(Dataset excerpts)
========

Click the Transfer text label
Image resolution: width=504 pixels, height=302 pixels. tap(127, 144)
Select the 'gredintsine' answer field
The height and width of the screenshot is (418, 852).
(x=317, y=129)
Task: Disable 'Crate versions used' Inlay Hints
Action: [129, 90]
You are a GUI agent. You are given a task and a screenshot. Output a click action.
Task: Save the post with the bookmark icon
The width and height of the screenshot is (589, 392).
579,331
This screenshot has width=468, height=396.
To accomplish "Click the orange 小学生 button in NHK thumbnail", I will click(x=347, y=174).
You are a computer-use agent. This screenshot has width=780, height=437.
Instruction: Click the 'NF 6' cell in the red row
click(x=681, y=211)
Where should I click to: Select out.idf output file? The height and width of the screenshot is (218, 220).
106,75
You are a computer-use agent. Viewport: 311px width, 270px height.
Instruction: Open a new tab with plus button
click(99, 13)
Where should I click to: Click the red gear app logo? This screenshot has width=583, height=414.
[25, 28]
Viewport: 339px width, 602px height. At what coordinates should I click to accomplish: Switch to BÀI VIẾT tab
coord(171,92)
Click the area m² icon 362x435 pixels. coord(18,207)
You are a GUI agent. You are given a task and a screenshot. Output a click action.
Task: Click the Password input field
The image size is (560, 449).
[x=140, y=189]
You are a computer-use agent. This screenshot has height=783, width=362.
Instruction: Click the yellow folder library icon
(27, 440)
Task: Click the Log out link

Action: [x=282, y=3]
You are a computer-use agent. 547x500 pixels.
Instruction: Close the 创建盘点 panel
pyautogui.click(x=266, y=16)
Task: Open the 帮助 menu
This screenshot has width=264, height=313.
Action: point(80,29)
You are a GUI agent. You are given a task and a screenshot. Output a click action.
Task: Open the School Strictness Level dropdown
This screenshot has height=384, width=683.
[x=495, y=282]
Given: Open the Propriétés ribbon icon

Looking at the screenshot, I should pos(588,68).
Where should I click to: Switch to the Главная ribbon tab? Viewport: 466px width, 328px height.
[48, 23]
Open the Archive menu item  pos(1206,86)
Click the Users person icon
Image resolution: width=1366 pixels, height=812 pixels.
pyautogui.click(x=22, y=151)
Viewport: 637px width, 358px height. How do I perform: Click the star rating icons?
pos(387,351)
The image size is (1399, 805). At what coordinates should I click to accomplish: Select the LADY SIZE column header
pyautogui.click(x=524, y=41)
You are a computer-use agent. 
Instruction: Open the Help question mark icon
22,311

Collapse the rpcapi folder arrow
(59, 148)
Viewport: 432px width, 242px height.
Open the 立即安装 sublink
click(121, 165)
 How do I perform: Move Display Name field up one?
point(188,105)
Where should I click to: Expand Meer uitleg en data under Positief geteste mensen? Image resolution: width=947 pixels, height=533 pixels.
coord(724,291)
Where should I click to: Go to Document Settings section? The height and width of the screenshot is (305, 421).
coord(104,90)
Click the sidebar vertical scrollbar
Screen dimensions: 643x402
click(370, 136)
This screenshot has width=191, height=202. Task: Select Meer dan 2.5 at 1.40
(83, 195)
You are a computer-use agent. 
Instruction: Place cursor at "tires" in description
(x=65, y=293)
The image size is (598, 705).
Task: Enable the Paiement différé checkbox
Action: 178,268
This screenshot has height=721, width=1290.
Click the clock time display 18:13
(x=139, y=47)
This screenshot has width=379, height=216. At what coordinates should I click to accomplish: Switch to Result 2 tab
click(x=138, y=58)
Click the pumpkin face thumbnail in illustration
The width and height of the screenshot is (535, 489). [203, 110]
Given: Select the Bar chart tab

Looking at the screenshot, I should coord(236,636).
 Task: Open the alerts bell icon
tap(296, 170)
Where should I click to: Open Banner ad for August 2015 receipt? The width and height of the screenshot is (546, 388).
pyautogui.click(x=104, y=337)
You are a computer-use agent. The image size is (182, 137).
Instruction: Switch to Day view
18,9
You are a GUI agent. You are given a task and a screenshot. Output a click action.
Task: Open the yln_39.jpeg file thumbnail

========

**TASK INSTRUCTIONS**
Go through the records from the first line and copy each one exactly, ending after the line that contains "Task: Open the 帮助 menu". Give nothing else.

**TASK RESULT**
Click the Transfer text label
Image resolution: width=504 pixels, height=302 pixels. tap(127, 144)
Select the 'gredintsine' answer field
The height and width of the screenshot is (418, 852).
(x=317, y=129)
Task: Disable 'Crate versions used' Inlay Hints
Action: [129, 90]
You are a GUI agent. You are given a task and a screenshot. Output a click action.
Task: Save the post with the bookmark icon
The width and height of the screenshot is (589, 392).
579,331
This screenshot has width=468, height=396.
To accomplish "Click the orange 小学生 button in NHK thumbnail", I will click(x=347, y=174).
You are a computer-use agent. This screenshot has width=780, height=437.
Instruction: Click the 'NF 6' cell in the red row
click(x=681, y=211)
Where should I click to: Select out.idf output file? The height and width of the screenshot is (218, 220).
106,75
You are a computer-use agent. Viewport: 311px width, 270px height.
Instruction: Open a new tab with plus button
click(99, 13)
Where should I click to: Click the red gear app logo? This screenshot has width=583, height=414.
[25, 28]
Viewport: 339px width, 602px height. At what coordinates should I click to accomplish: Switch to BÀI VIẾT tab
coord(171,92)
Click the area m² icon 362x435 pixels. coord(18,207)
You are a GUI agent. You are given a task and a screenshot. Output a click action.
Task: Click the Password input field
The image size is (560, 449).
[x=140, y=189]
You are a computer-use agent. This screenshot has height=783, width=362.
Instruction: Click the yellow folder library icon
(27, 440)
Task: Click the Log out link

Action: [x=282, y=3]
You are a computer-use agent. 547x500 pixels.
Instruction: Close the 创建盘点 panel
pyautogui.click(x=266, y=16)
Task: Open the 帮助 menu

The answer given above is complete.